Moral da estória, a pessoa saiu mais tranquila da reunião, pois percebeu algo que eu já lhe tinha sugerido fazer várias vezes: Ser menos influenciável por energias externas menos positivas, de pessoas que estavam menos motivadas e que ao desabafar com esta pessoa a faziam pensar na sua própria situação como não sendo a ideal. No entanto, quando confrontada com factos, mas acima de tudo arrumando as ideias num esquema visual, percebeu que tinha mais motivos para sorrir do que aquilo que pensava ter.


Conclusão
Podemos concluir que muitas decisões de saída das empresas passam por coisas que não impactam diretamente a nossa vida, apenas nos incomodam.

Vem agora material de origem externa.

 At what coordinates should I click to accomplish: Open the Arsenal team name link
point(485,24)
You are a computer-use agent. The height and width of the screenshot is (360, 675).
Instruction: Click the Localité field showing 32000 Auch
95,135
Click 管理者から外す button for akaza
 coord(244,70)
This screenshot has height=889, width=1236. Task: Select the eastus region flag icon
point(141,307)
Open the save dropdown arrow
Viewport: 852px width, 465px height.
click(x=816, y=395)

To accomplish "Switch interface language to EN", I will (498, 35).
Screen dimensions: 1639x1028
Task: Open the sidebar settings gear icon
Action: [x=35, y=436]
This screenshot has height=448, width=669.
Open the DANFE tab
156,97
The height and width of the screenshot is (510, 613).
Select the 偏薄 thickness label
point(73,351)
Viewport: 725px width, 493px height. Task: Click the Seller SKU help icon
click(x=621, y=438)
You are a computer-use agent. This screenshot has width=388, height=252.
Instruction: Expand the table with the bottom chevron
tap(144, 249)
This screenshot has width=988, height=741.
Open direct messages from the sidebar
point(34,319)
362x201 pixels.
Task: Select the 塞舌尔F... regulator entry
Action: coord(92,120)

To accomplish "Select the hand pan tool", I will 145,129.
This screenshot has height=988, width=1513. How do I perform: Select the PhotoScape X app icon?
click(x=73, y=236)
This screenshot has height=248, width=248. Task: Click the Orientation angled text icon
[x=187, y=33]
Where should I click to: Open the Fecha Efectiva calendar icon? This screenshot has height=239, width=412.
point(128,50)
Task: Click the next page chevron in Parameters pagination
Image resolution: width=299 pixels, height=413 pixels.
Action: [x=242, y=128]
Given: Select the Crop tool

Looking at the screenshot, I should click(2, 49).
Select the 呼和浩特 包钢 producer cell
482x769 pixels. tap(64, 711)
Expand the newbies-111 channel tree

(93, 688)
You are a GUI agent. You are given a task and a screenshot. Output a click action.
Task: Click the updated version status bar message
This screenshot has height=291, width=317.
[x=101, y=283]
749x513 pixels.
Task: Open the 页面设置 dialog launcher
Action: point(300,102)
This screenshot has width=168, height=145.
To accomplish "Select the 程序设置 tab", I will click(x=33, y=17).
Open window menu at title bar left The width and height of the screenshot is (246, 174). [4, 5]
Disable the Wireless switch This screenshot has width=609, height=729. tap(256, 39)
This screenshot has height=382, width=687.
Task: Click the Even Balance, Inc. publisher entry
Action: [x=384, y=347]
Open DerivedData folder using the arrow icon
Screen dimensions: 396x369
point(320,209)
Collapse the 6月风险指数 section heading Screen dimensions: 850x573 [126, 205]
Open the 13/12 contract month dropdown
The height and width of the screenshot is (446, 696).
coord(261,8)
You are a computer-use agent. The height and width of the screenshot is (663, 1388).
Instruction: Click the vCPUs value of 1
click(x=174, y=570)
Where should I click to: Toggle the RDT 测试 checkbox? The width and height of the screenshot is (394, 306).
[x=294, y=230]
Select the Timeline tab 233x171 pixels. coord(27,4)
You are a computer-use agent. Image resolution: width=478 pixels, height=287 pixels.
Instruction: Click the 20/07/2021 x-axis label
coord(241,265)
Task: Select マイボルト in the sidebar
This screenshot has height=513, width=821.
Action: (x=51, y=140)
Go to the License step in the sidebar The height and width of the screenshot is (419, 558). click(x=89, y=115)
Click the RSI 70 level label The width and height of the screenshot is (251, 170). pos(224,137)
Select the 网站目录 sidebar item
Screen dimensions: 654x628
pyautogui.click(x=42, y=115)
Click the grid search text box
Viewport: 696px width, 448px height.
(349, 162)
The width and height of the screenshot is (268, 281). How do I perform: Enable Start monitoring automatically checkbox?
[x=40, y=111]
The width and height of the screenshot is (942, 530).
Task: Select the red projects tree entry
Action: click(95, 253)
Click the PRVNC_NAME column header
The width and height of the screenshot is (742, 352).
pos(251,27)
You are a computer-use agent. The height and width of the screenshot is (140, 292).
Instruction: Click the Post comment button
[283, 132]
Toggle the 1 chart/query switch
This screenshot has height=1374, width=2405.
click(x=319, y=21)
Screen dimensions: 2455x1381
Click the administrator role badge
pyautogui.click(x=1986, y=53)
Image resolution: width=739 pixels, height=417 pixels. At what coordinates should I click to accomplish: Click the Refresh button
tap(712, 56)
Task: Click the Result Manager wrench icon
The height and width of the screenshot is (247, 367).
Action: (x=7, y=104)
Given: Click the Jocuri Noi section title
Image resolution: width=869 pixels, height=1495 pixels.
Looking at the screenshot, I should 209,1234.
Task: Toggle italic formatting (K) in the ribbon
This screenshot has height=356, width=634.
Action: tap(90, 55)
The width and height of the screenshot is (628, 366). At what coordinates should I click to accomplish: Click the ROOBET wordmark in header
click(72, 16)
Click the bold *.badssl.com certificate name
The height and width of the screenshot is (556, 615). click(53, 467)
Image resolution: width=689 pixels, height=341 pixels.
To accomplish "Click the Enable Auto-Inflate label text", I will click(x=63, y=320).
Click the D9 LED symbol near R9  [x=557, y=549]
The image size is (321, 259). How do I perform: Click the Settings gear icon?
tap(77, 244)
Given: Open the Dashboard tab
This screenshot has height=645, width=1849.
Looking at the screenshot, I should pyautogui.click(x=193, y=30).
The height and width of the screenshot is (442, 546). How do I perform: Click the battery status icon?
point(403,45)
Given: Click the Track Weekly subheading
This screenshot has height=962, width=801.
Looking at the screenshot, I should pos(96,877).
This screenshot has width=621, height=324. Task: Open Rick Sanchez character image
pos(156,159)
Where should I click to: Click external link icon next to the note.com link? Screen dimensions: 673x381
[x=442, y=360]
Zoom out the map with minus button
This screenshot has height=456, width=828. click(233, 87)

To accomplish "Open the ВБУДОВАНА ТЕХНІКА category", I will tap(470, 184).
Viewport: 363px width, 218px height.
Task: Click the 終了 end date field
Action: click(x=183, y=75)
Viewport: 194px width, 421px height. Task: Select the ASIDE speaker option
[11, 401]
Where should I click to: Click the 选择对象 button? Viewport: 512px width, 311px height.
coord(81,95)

O mesmo acontece na nossa vida pessoal, em que por vezes nos privamos de coisas porque não são perfeitas e acabamos por procurar constantemente a perfeição e vamo-nos sentindo frustrados por aquilo que ainda não temos, quando talvez seja muito mais impactante e eficaz sermos gratos por aquilo que temos.

Acredito no poder de nos focarmos no que realmente importa como forma de nos mantermos saudáveis, motivados e produtivos. São muitas as distrações, mas devemos constantemente fazer o exercício mental de pensar, “isto é ou não é fundamental para eu estar bem?”, se não for, coloquem de lado, se for, lutem por melhorar as coisas até acharem que vale a pena. Só depois disso, desistam e partam para outra!